Los viernes y sábados suelen ser las noches fuertes. Ese lunes, sin embargo, la agenda había programado un evento especial. La fila VIP, con 70 sillas rojas pegadas al ruedo, costaba cien mil pesos. Las siguientes filas, con asientos azules y grises, se vendían a ochenta mil. Y las gradas de madera, conocidas como el “gallinero”, costaban treinta mil. De las 400 personas presentes, apenas nueve eran mujeres: seis trabajaban allí; tres acompañaban a sus parejas apostadoras.
Entre el público se repetía un mismo patrón: camisa de manga corta metida en el pantalón, zapatos de cuero brillantes, poncho terciado al hombro. Provincianos que mandan en sus pueblos, orgullosos de esa estética que los iguala más allá de las diferencias de billetera. Porque, adentro, los fajos de billetes escondidos en los bolsillos borraban las distancias que afuera marcaban los modelos de carro.

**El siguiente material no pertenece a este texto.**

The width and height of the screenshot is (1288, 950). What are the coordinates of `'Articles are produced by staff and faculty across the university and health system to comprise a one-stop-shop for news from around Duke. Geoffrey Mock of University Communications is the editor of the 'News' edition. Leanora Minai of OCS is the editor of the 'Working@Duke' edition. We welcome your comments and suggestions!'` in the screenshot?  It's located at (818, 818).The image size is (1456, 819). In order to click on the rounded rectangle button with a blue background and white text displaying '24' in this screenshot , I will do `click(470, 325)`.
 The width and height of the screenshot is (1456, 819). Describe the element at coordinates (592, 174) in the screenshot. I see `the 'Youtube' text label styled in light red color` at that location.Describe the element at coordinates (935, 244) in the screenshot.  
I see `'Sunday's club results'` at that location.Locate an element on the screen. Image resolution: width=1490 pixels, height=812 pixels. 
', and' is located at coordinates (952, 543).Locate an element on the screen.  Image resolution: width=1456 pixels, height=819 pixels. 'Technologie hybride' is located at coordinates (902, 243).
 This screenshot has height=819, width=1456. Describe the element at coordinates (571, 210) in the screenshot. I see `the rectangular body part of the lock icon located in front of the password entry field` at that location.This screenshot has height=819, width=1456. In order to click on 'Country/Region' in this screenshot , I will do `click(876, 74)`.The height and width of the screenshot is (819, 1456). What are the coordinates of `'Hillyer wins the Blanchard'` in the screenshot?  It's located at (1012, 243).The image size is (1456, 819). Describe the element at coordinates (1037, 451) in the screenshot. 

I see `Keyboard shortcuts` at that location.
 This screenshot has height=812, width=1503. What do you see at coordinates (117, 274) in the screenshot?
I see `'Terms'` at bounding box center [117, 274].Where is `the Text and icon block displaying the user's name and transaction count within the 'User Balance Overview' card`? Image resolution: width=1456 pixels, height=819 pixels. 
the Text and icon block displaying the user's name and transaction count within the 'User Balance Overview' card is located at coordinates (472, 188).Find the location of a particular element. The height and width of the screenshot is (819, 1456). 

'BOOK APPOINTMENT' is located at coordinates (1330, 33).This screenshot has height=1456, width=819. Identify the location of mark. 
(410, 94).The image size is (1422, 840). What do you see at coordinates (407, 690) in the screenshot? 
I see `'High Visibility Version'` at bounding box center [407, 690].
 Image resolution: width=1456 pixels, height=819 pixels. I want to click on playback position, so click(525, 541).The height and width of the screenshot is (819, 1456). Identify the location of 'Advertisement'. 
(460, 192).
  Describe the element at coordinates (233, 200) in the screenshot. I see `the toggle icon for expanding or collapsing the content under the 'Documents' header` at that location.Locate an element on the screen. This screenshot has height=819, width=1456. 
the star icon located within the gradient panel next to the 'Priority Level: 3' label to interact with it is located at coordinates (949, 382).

A las ocho de la noche, José Ortegate afinaba a Hero, un gallo blanco de diez meses que pesaba 3.10 kilos. Trabaja en una carnicería en Yomasa, al sur de Bogotá, pero su verdadera pasión viene de familia: su padre también fue gallero. Esa noche Hero era su tercer gallo. Los dos anteriores habían ganado y le habían dejado casi cuatro millones de pesos.
José no está solo. Lo acompaña su socio y Víctor Macías, el entrenador que recibe el 20% de las ganancias. Mientras le ajusta las espuelas, José insiste en que esto no es deporte ni trabajo, sino un pasatiempo cultural que se juega en todos los rincones del país. “A veces se gana, a veces se pierde. Es la vida”, dice.
Su apuesta contra William, dueño del gallo contendor, era de un millón quinientos mil pesos. Nada mal para una primera pelea.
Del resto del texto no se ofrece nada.